There’s nothing more heavenly than biting into a juicy peach, freshly plucked off the tree in your backyard. Here are some valuable tips on how to grow and care for your peach tree for a great harvest every year.
My beloved peach tree died after three years, after having given me two years of viable fruit. I missed the blossoms so much that I began to dig into where I went wrong with it and found all this information. I have a new tree now, young as it is, and have been diligently taking care of it. So from my house to yours—this is what you can do for your peach tree so that it can give you the best possible peaches for health and happiness!
Check the soil
We all study the basics of fertile soil in school—and we know that loamy soil (a mixture of both clayey and sandy soils) is the best to grow anything in, as long as there is plenty of manure and humus (rotting organic matter) in it. Add to this a pH balance of 6.5, decent irrigation, and good drainage, and the soil is ready to help support that peach tree in good health.
Prepare the soil as you would for any plant—rake and hoe, and remove any big stones that can interfere with the growth of a plant. Dig a big hole, enough for the roots to comfortably fit in without any crowding—and line the bottom with a little organic fertilizer like cow manure or homemade compost. The soil is ready and the hole in the ground is ready for your peach tree.
Planting the sapling
You need a one-year-old sapling from a trustworthy nursery or self-nurtured in a pot for it to be truly viable. Dust all the soil off the roots and check for a healthy root structure with a main tap root and many other secondary and tertiary roots around it.
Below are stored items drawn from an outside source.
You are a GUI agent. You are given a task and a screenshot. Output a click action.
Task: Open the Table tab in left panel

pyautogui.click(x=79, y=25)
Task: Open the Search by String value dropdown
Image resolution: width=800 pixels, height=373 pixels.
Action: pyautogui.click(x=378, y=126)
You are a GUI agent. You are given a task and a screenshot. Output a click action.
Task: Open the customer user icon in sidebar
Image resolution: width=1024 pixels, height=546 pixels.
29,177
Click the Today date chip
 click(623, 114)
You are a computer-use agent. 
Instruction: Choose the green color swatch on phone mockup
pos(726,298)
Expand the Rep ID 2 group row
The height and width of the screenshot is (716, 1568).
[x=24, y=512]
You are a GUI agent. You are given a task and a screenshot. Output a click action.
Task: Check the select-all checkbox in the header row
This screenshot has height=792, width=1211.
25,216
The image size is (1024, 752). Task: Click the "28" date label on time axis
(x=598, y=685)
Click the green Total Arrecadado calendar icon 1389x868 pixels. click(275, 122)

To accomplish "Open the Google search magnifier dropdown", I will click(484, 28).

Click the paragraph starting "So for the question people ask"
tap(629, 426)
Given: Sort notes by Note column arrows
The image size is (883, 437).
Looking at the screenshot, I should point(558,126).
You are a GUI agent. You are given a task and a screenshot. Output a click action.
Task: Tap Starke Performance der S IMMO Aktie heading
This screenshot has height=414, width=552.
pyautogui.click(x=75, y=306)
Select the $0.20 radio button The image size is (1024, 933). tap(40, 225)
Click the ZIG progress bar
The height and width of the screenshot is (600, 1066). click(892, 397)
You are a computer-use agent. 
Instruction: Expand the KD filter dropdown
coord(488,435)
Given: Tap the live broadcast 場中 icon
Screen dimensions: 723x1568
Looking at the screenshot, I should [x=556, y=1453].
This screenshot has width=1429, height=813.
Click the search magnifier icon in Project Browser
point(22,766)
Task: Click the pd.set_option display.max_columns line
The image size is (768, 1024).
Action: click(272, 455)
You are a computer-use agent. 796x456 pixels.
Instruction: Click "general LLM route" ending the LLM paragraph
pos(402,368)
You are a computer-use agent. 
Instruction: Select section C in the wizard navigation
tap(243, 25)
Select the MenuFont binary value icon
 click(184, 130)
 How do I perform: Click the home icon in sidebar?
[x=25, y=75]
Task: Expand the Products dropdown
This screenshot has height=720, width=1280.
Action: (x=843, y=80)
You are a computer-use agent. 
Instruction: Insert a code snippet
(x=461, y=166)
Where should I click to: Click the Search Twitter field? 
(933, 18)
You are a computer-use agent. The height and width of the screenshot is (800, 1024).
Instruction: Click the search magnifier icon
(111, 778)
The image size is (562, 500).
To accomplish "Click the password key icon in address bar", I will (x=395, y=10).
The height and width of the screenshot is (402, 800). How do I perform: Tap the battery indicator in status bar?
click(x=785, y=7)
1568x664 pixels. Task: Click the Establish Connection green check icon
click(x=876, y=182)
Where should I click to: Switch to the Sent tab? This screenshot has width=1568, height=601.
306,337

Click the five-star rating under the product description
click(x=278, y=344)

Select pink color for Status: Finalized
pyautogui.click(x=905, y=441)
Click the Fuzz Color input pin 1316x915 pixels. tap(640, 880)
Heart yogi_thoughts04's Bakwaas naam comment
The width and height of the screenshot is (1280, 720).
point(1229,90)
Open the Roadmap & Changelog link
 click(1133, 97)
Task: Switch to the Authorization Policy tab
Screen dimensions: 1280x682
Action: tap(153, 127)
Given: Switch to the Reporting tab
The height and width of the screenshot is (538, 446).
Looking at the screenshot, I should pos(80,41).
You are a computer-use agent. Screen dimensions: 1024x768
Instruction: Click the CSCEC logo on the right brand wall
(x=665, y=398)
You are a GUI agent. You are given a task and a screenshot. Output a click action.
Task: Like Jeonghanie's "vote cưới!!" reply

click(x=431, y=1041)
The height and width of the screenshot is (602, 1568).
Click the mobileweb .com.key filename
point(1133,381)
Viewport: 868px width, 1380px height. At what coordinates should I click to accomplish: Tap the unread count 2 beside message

It should look like the root diagrams of science books have come to life. Some people advise that you soak the roots in some watery soil for 10-12 hours; personally, I didn’t dare to take the risk. I planted my tree in the hole I had prepared and filled it with soil straight from the well-watered pot to the ground.
Next, it’s good to clear off all the grass and weeds in a 3-foot circle around the tree—but owing to space limitation, I kept this to about a 2-foot circle. At this point, applying a 2-3 inch layer of mulch is a good idea to keep the weeds from growing as well as retaining moisture in the soil. Remember to pull weeds from the mulch if and when they sprout. Finally, once you have planted the tree, cut it back down to about 3-4 feet and trim any side branches for optimum growth.
Taking care of the tree & fruit
A young tree will need to be watered often during the growing season, and an established tree probably one a week. Make sure the soil is moist but not soggy and change your watering accordingly.
- When the buds turn green in spring, apply lime sulfur to reduce any occurrence of brown rot, which kills the fruit from inside out.
- Fertilize the tree once every month in the growing season, immediately after the tree blooms. Also, remember to water with every fertilizer application.
- When the peaches are about an inch in diameter, you need to thin them—meaning each peach should have a distance of at least 4-6 inches between it and another. This way, the fruit has space to grow and receives ample nutrition as well. If peaches jostle for space on your tree, the crop will be half as sweet. It may sound like an unnecessary waste, but you should always turn the wasted raw fruit into compost and give back to the soil what you took from it so the fruit you thin out doesn’t really get “wasted.”
- Keep a lookout for any signs of disease—any cankers or growths on the branches, leaf damages, and even spoiled fruit. Remove the diseased part of the tree to stop the spread. When the tree fruits, you cannot apply any pesticides to it—that renders the fruit toxic and unusable.
- Harvest mature peaches on the tree instead of plucking them raw and then ripening them. When the peach changes from a green to peachy yellow, and is slightly soft to touch, it’s done. Don’t pull the peach off the tree, but gently hold and twist it to pluck.
- Once harvest is over, clear off any peaches from or around the tree because the rotting fruit and leaves can cause peach scab, which will effectively kill your tree.
- When the tree goes dormant and barren, it’s time to prune. Cut off dead branches first and then begin to de-crowd the tree. Remove any crisscrossing branches and cut away about half of the previous year’s growth of branches. Don't worry if it looks a little denuded; it is supposed to be like that.
- Now is the time to prevent any disease. A winter application of fixed copper will fight off any leaf curl, while dormant oil protects it from other harmful pests as well.